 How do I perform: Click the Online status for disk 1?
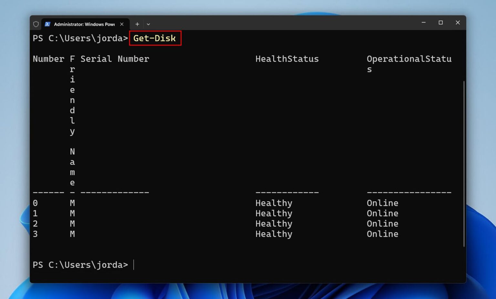[382, 213]
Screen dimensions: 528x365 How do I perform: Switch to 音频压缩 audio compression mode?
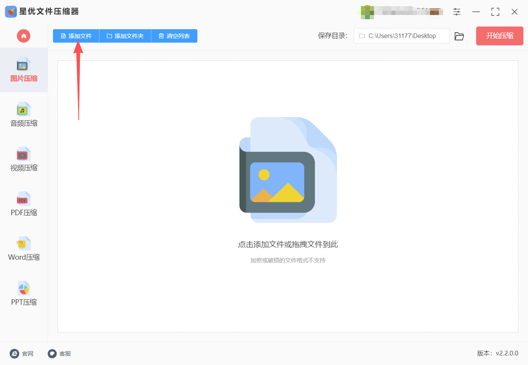point(23,114)
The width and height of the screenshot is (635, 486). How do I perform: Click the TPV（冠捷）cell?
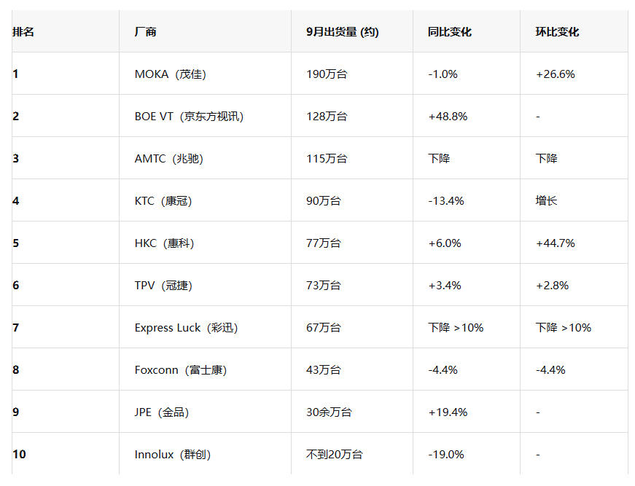(164, 286)
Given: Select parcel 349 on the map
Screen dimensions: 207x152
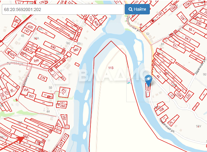Looking at the screenshot, I should [36, 61].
──────────────────────────────
Return the material exactly as given above, picture-free.

WRITTEN ANSWER ::
 How do I perform: Click the Online status for disk 1?
[382, 213]
Screen dimensions: 528x365 How do I perform: Switch to 音频压缩 audio compression mode?
point(23,114)
The width and height of the screenshot is (635, 486). How do I perform: Click the TPV（冠捷）cell?
(164, 286)
Given: Select parcel 349 on the map
Screen dimensions: 207x152
Looking at the screenshot, I should [36, 61].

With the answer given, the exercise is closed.